**Task requirements**
After finding the line with "Where should I click to: Click" in the entries below, retype exactly each line from there through the line with "The height and", including that final line.

**Exercise data**
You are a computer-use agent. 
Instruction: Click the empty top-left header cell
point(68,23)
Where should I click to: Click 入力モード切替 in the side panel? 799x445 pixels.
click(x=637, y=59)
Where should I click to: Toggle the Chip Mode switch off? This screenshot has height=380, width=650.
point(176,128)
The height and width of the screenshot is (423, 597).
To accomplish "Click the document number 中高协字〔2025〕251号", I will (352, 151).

---

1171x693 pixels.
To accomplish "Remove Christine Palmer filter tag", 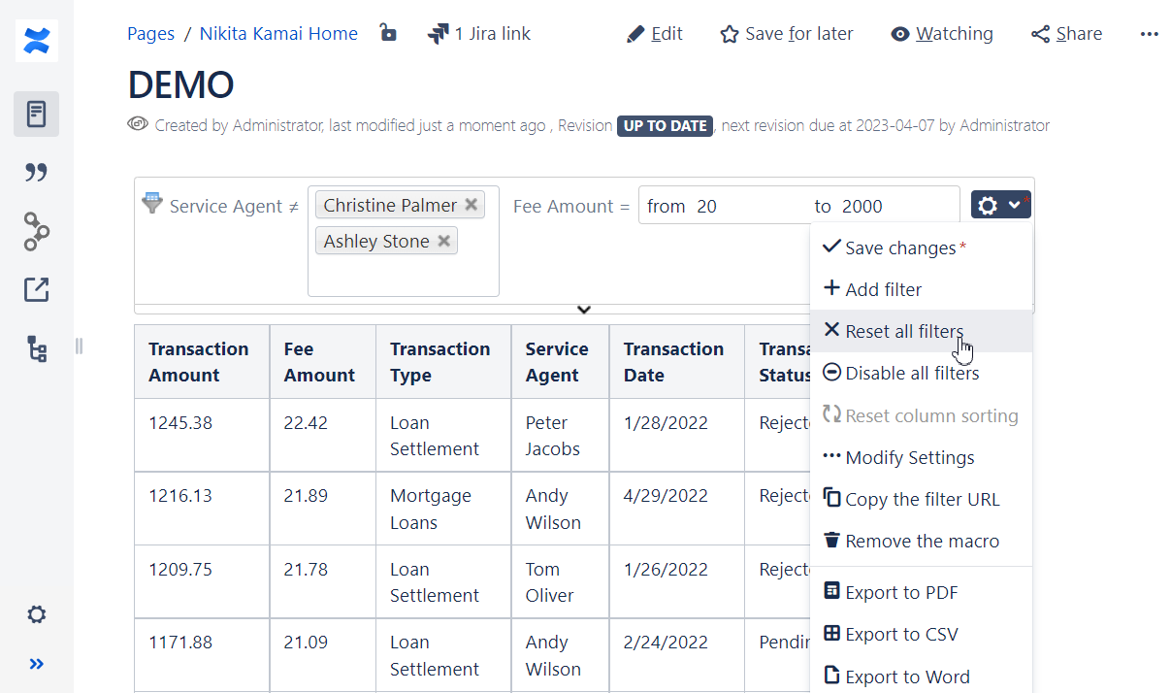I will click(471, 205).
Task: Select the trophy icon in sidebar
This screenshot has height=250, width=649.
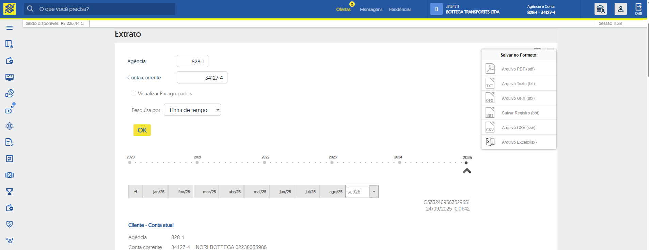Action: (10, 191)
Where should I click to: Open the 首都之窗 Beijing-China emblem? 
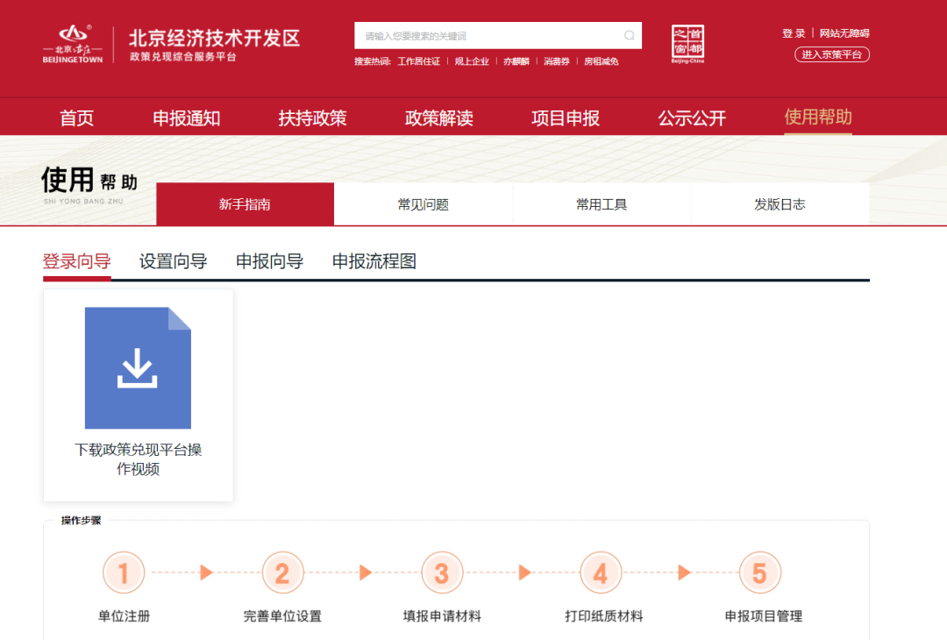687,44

**Your response**
Where should I click to: Click 入力モード切替 in the side panel? 799x445 pixels.
click(x=637, y=59)
Where should I click to: Toggle the Chip Mode switch off? This screenshot has height=380, width=650.
point(176,128)
The height and width of the screenshot is (423, 597).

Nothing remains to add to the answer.